> _Problem description_
Since only the written part is wanted, repeat the records exactly and omit the pictures.

Start of Data records

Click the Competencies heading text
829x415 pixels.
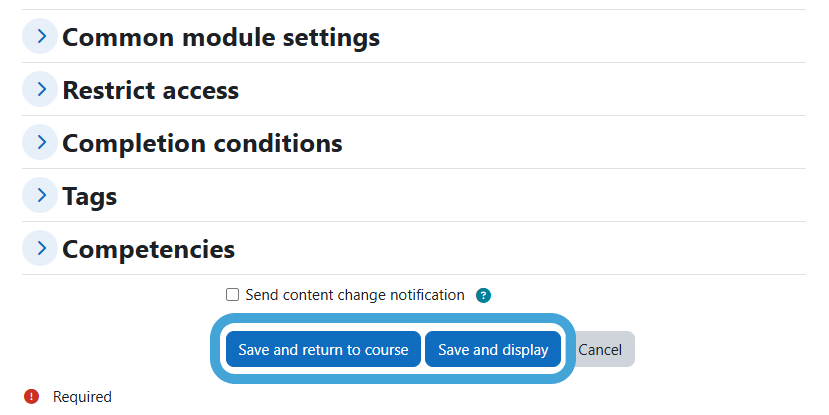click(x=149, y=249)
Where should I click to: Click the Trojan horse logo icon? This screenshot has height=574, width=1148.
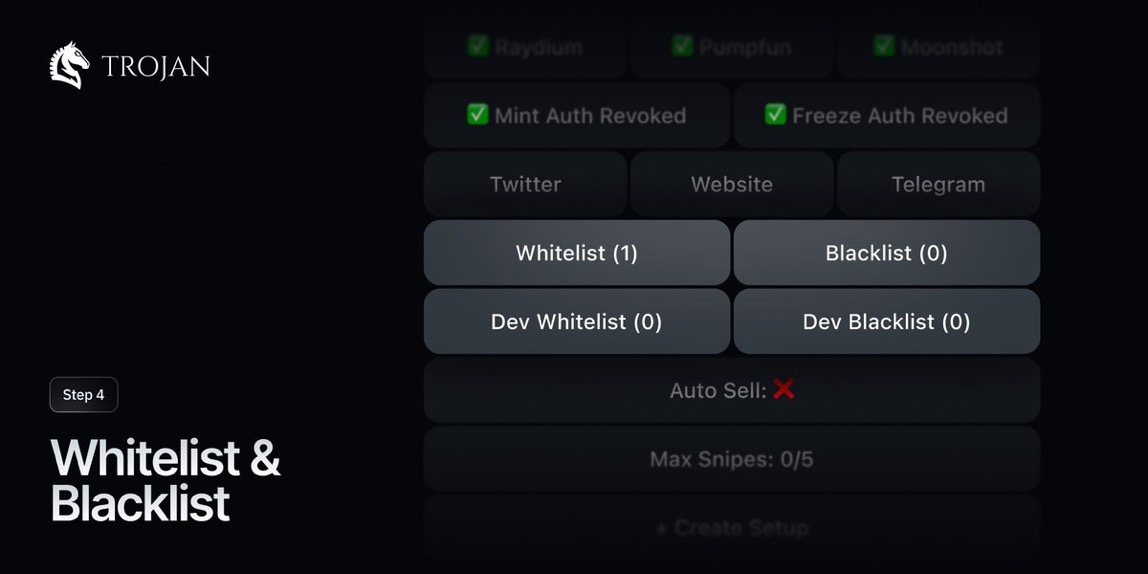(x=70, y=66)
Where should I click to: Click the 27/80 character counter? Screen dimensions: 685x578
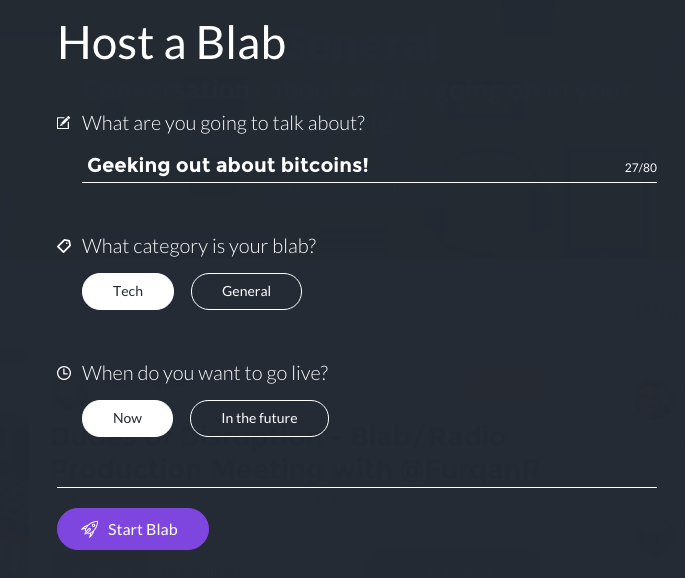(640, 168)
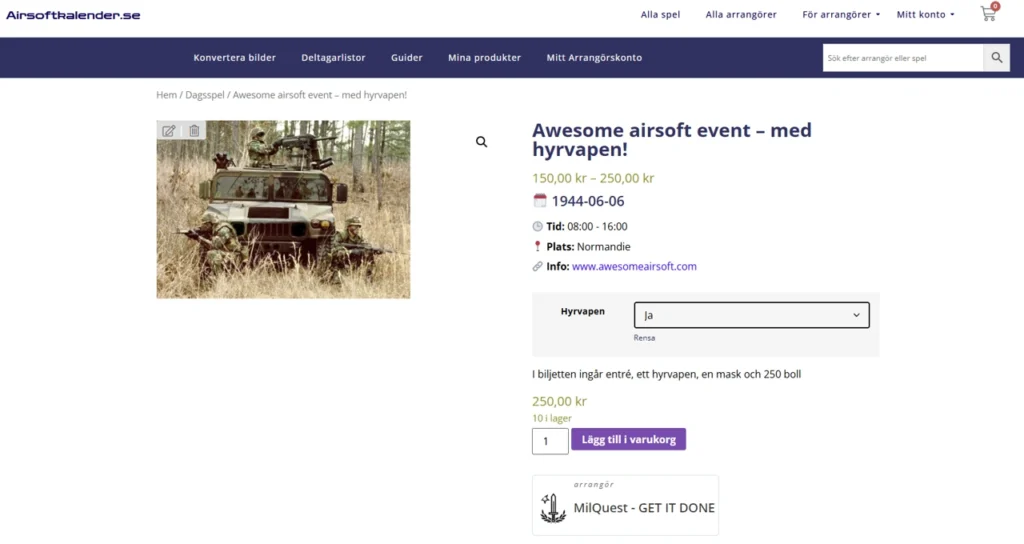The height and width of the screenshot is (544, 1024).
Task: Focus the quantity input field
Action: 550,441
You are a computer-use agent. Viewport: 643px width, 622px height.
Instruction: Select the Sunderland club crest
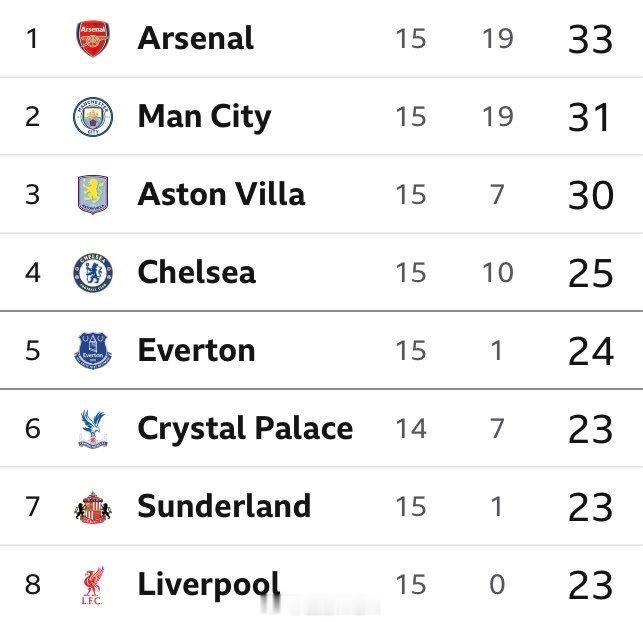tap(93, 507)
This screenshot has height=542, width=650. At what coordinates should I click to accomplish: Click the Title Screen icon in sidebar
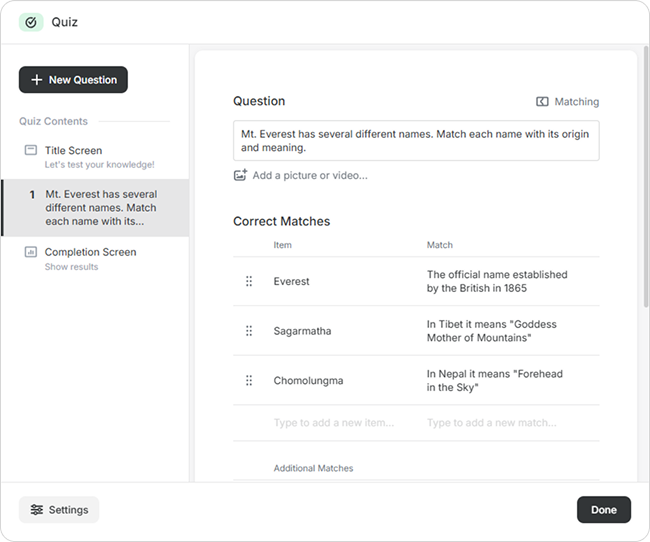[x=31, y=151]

End of Data records

> _Exercise solution_
Click the Competencies heading text
829x415 pixels.
click(x=149, y=249)
Where should I click to: Click the Trojan horse logo icon? This screenshot has height=574, width=1148.
(x=70, y=66)
Where should I click to: Click the 27/80 character counter? Screen dimensions: 685x578
(640, 168)
The height and width of the screenshot is (544, 1024).
Task: Focus the quantity input field
Action: 550,441
You are a computer-use agent. Viewport: 643px width, 622px height.
Instruction: Select the Sunderland club crest
tap(93, 507)
This screenshot has height=542, width=650. At what coordinates should I click to accomplish: Click the Title Screen icon in sidebar
[x=31, y=151]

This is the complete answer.